Evaluation & selection:
sklearn.metrics.md — every scorer, classification/regression/clustering metric, *Display, pairwise.*
sklearn.model_selection.md — splitters, search CV, cross_val_*, learning/validation curves
sklearn.inspection.md — permutation_importance, partial dependence, *Display
Data:
sklearn.datasets.md — load_*, fetch_*, make_*, dump_svmlight_file
Utilities:
sklearn.utils.md — validation, parallel, sparse helpers, multiclass utils, Bunch, fixes, etc.
Tips for common questions
- "What estimators does sklearn ship for X?" — open the family file
(
sklearn.linear_model.md, sklearn.ensemble.md, ...) and scan the section
headings; they group estimators by sub-family.

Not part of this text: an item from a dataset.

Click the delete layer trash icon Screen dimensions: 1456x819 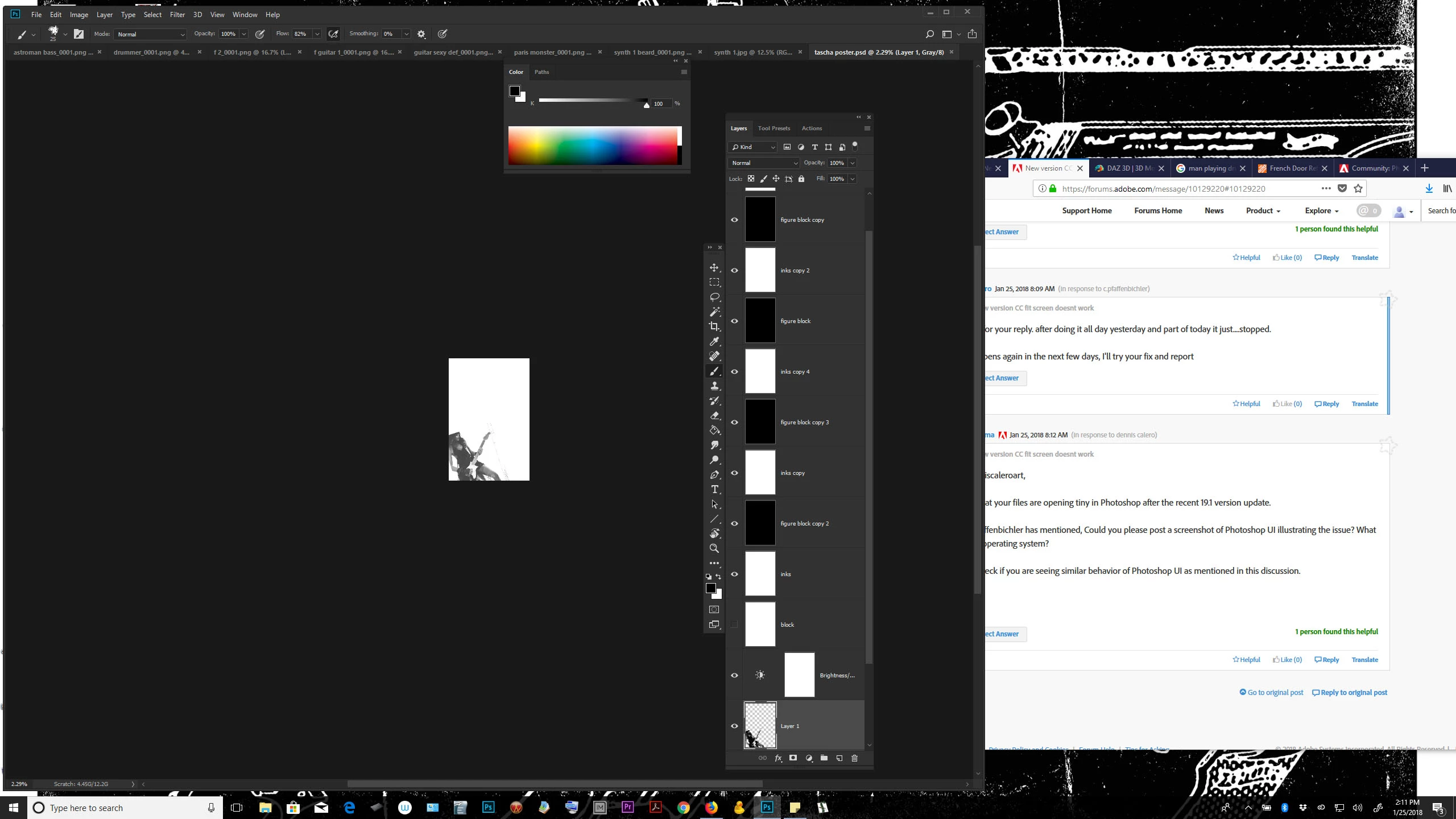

- "What scorer / metric should I use for X?" —
sklearn.metrics.md is
segmented into Classification / Regression / Clustering / Pairwise / Plotting
sections.
- "Is this thing public?" — search the references. If it's not there, it's
not part of the documented API.
- Submodule entries (e.g.
image.PatchExtractor inside
sklearn.feature_extraction.md, or pairwise.cosine_similarity inside
sklearn.metrics.md) live under their parent module's reference file; the
prefix tells you the actual import path.
Regenerating
The reference files are generated, not hand-written. After a public-API
change in scikit-learn (anything that touches doc/api_reference.py,
constructor signatures, or first-line docstrings), re-run:
pixi run -e dev python .claude/skills/sklearn-api/generate_references.py
The generator walks API_REFERENCE from doc/api_reference.py, resolves each
name via importlib, formats inspect.signature(...), and writes one markdown
file per module key into references/.